[First Project] The Little Nugget by P.G. Woodehouse

120 views
Skip to first unread message

Andrew Rice

unread,
Jan 17, 2022, 2:37:59 PM1/17/22
to Standard Ebooks
Hello,

New to Standard Ebooks.  Trying to get my feet wet on my first project.  Would like to do The Little Nugget by P.G. Wodehouse.  https://www.gutenberg.org/ebooks/6683

-Andrew

Andrew Rice

unread,
Jan 17, 2022, 10:02:15 PM1/17/22
to Standard Ebooks

Alex Cabal

unread,
Jan 17, 2022, 10:07:10 PM1/17/22
to standar...@googlegroups.com
Great, that one would be a good start.

This won't be the easiest first production but you can take a swing at it.

It's in British-style quotation so you'll have to run `se
british2american`. This script makes a lot of errors so you'll have to
pay careful attention to the direction of quotation marks when proofreading.

There are nested sections here too. See the manual for how to nest
sections, you will have to include stubs of the parent sections.

I also see a few letters--check the manual for styling.

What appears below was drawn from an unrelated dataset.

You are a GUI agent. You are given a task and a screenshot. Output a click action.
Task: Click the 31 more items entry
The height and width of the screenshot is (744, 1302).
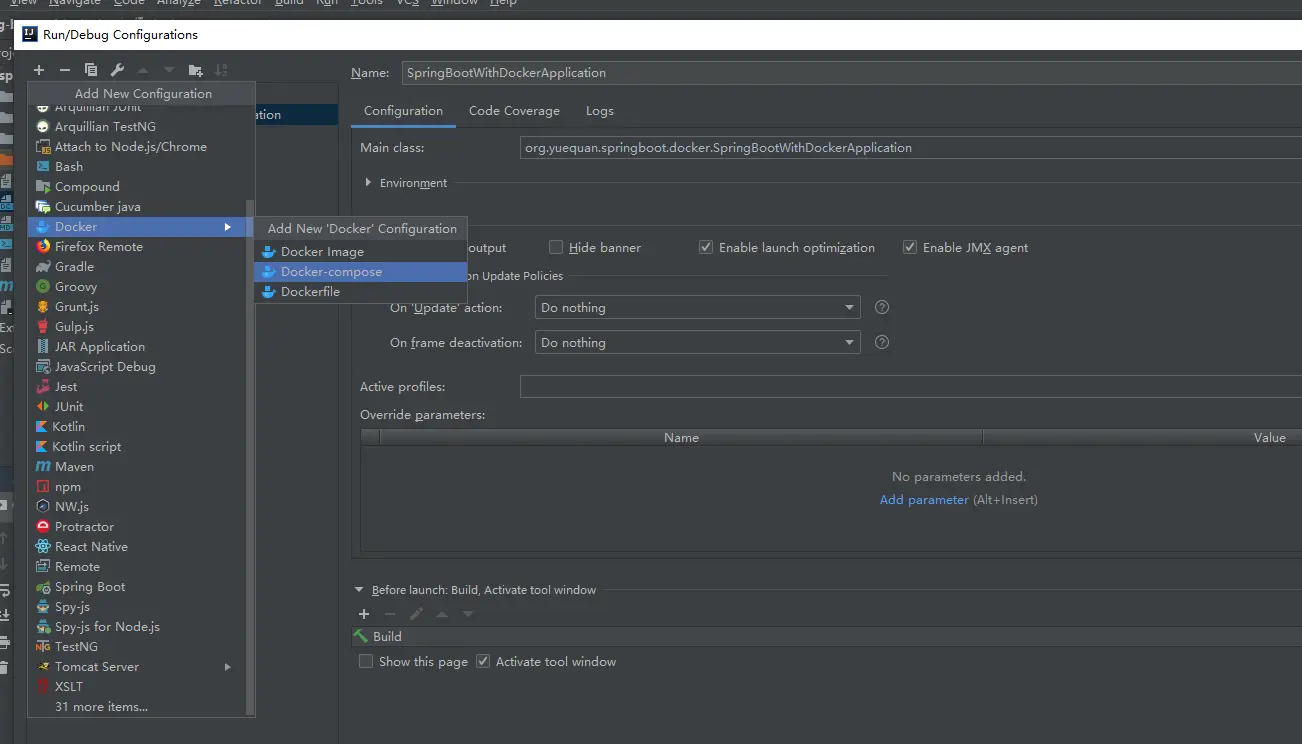pyautogui.click(x=101, y=706)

Make sure to read the Standard Ebooks Manual of Style before starting,
as you won't know what to fix if you haven't read the standards. In
particular, please closely review the semantics, high level patterns,
and typography sections:

https://standardebooks.org/manual

https://standardebooks.org/manual/latest/4-semantics

https://standardebooks.org/manual/latest/7-high-level-structural-patterns

https://standardebooks.org/manual/latest/8-typography

The step by step guide will take you from start to finish:

https://standardebooks.org/contribute/producing-an-ebook-step-by-step

Please email often if you have any questions at all. Our standards are
well-established so there is probably already a standard for formatting
whatever problem you've encountered.

When you're ready, email back with a link to your Github repository so
that I can mark you as having started.

Have fun! :)
> --
> You received this message because you are subscribed to the Google
> Groups "Standard Ebooks" group.
> To unsubscribe from this group and stop receiving emails from it, send
> an email to standardebook...@googlegroups.com
> <mailto:standardebook...@googlegroups.com>.
> To view this discussion on the web visit
> https://groups.google.com/d/msgid/standardebooks/d56c88e5-6202-41ca-8ca4-eaaa5d5ddbcfn%40googlegroups.com
> <https://groups.google.com/d/msgid/standardebooks/d56c88e5-6202-41ca-8ca4-eaaa5d5ddbcfn%40googlegroups.com?utm_medium=email&utm_source=footer>.

Andrew Rice

unread,
Jan 17, 2022, 10:53:46 PM1/17/22
to Standard Ebooks
Right out of the gate I noticed every <p> tag had a unique incrementing identified i.e. <p id="id00073">.  I can easily strip these using a regex search and replace.  Should I be doing this?

Weijia Cheng

unread,
Jan 17, 2022, 10:56:53 PM1/17/22
to Standard Ebooks
Yes, we don't keep those sorts of internal ids on tags from PG since our book will have an entirely different internal structure.

Andrew Rice

unread,
Jan 24, 2022, 10:36:59 PM1/24/22
to Standard Ebooks
Sorry it has taken me so long to get it setup,  but my git hub repository is here https://github.com/AndrewLRice/The_Little_Nugget

Alex Cabal

unread,
Jan 24, 2022, 10:38:27 PM1/24/22
to standar...@googlegroups.com

Andrew Rice

unread,
Jan 25, 2022, 11:55:52 AM1/25/22
to Standard Ebooks
Okay I have to cry for help here.  From what I can tell this book has two parts.  The first part has only one un-numbered chapter which has two sections.  The second part has multiple numbered chapters most of which has subsections.  How to I handle this?  Also the second part has a name, but in the printed version of the book the part name appears first page of text and not the part divider page. 

-Andrew

B Keith

unread,
Jan 25, 2022, 12:38:53 PM1/25/22
to Standard Ebooks
We just redid how we handle divisions (https://standardebooks.org/manual/1.6.3/single-page#7.1) but your case is a bit interesting. I am not sure how to handle the missing “chapter” in part one. I would be tempted to include it with no content.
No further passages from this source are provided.